### MATERIAL FOR THIS TASK
——
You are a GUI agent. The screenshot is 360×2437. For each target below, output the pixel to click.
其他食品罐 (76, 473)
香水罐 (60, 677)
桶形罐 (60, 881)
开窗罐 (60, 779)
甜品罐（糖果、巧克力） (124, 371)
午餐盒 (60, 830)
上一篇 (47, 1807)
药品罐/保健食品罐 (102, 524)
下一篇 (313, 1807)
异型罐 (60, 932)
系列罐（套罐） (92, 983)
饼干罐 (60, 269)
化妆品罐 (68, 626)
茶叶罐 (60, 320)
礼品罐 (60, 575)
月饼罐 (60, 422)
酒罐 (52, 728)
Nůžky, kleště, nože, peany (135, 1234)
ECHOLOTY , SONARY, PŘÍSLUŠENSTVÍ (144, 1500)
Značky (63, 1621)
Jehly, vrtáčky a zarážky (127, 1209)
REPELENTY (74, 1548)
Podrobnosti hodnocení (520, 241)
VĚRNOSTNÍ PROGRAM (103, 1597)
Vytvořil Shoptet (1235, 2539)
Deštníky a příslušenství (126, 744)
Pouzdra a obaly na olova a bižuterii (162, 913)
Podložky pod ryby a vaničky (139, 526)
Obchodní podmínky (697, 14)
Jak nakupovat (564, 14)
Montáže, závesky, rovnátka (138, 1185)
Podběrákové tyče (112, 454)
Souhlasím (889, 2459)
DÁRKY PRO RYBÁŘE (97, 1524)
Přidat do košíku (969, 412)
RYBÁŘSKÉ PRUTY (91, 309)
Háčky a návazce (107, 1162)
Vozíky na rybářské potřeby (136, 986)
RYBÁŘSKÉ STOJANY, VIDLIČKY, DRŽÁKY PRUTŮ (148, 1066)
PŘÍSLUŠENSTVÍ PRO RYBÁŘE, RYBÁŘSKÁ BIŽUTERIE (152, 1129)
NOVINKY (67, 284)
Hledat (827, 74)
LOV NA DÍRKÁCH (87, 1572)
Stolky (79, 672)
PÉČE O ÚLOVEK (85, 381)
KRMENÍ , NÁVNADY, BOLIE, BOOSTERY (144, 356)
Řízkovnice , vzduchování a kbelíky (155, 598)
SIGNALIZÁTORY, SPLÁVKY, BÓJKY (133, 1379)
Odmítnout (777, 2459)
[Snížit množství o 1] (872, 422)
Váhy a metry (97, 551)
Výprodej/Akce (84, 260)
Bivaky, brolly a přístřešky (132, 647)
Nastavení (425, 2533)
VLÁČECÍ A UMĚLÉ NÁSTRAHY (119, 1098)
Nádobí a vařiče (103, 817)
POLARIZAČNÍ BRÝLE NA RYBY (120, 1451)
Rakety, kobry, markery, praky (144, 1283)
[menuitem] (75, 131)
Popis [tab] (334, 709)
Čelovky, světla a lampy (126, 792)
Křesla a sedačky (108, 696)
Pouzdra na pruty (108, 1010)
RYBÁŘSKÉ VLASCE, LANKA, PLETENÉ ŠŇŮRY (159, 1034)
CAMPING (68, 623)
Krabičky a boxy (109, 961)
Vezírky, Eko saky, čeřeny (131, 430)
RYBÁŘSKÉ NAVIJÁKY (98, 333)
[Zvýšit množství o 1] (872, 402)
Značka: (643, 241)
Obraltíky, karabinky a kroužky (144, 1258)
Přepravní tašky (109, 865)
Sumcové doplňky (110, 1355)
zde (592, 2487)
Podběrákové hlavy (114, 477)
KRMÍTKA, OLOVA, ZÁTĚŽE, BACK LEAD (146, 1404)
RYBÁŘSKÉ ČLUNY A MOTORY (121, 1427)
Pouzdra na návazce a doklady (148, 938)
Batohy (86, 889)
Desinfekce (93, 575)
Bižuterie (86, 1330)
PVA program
——
### WHAT THE EXERCISE ASKS
Write all the records out again. Nothing may differ from the original.

### THE ANSWER
You are a GUI agent. The screenshot is 360×2437. For each target below, output the pixel to click.
其他食品罐 (76, 473)
香水罐 (60, 677)
桶形罐 (60, 881)
开窗罐 (60, 779)
甜品罐（糖果、巧克力） (124, 371)
午餐盒 (60, 830)
上一篇 (47, 1807)
药品罐/保健食品罐 (102, 524)
下一篇 (313, 1807)
异型罐 (60, 932)
系列罐（套罐） (92, 983)
饼干罐 (60, 269)
化妆品罐 (68, 626)
茶叶罐 (60, 320)
礼品罐 (60, 575)
月饼罐 (60, 422)
酒罐 (52, 728)
Nůžky, kleště, nože, peany (135, 1234)
ECHOLOTY , SONARY, PŘÍSLUŠENSTVÍ (144, 1500)
Značky (63, 1621)
Jehly, vrtáčky a zarážky (127, 1209)
REPELENTY (74, 1548)
Podrobnosti hodnocení (520, 241)
VĚRNOSTNÍ PROGRAM (103, 1597)
Vytvořil Shoptet (1235, 2539)
Deštníky a příslušenství (126, 744)
Pouzdra a obaly na olova a bižuterii (162, 913)
Podložky pod ryby a vaničky (139, 526)
Obchodní podmínky (697, 14)
Jak nakupovat (564, 14)
Montáže, závesky, rovnátka (138, 1185)
Podběrákové tyče (112, 454)
Souhlasím (889, 2459)
DÁRKY PRO RYBÁŘE (97, 1524)
Přidat do košíku (969, 412)
RYBÁŘSKÉ PRUTY (91, 309)
Háčky a návazce (107, 1162)
Vozíky na rybářské potřeby (136, 986)
RYBÁŘSKÉ STOJANY, VIDLIČKY, DRŽÁKY PRUTŮ (148, 1066)
PŘÍSLUŠENSTVÍ PRO RYBÁŘE, RYBÁŘSKÁ BIŽUTERIE (152, 1129)
NOVINKY (67, 284)
Hledat (827, 74)
LOV NA DÍRKÁCH (87, 1572)
Stolky (79, 672)
PÉČE O ÚLOVEK (85, 381)
KRMENÍ , NÁVNADY, BOLIE, BOOSTERY (144, 356)
Řízkovnice , vzduchování a kbelíky (155, 598)
SIGNALIZÁTORY, SPLÁVKY, BÓJKY (133, 1379)
Odmítnout (777, 2459)
[Snížit množství o 1] (872, 422)
Váhy a metry (97, 551)
Výprodej/Akce (84, 260)
Bivaky, brolly a přístřešky (132, 647)
Nastavení (425, 2533)
VLÁČECÍ A UMĚLÉ NÁSTRAHY (119, 1098)
Nádobí a vařiče (103, 817)
POLARIZAČNÍ BRÝLE NA RYBY (120, 1451)
Rakety, kobry, markery, praky (144, 1283)
[menuitem] (75, 131)
Popis [tab] (334, 709)
Čelovky, světla a lampy (126, 792)
Křesla a sedačky (108, 696)
Pouzdra na pruty (108, 1010)
RYBÁŘSKÉ VLASCE, LANKA, PLETENÉ ŠŇŮRY (159, 1034)
CAMPING (68, 623)
Krabičky a boxy (109, 961)
Vezírky, Eko saky, čeřeny (131, 430)
RYBÁŘSKÉ NAVIJÁKY (98, 333)
[Zvýšit množství o 1] (872, 402)
Značka: (643, 241)
Obraltíky, karabinky a kroužky (144, 1258)
Přepravní tašky (109, 865)
Sumcové doplňky (110, 1355)
zde (592, 2487)
Podběrákové hlavy (114, 477)
KRMÍTKA, OLOVA, ZÁTĚŽE, BACK LEAD (146, 1404)
RYBÁŘSKÉ ČLUNY A MOTORY (121, 1427)
Pouzdra na návazce a doklady (148, 938)
Batohy (86, 889)
Desinfekce (93, 575)
Bižuterie (86, 1330)
PVA program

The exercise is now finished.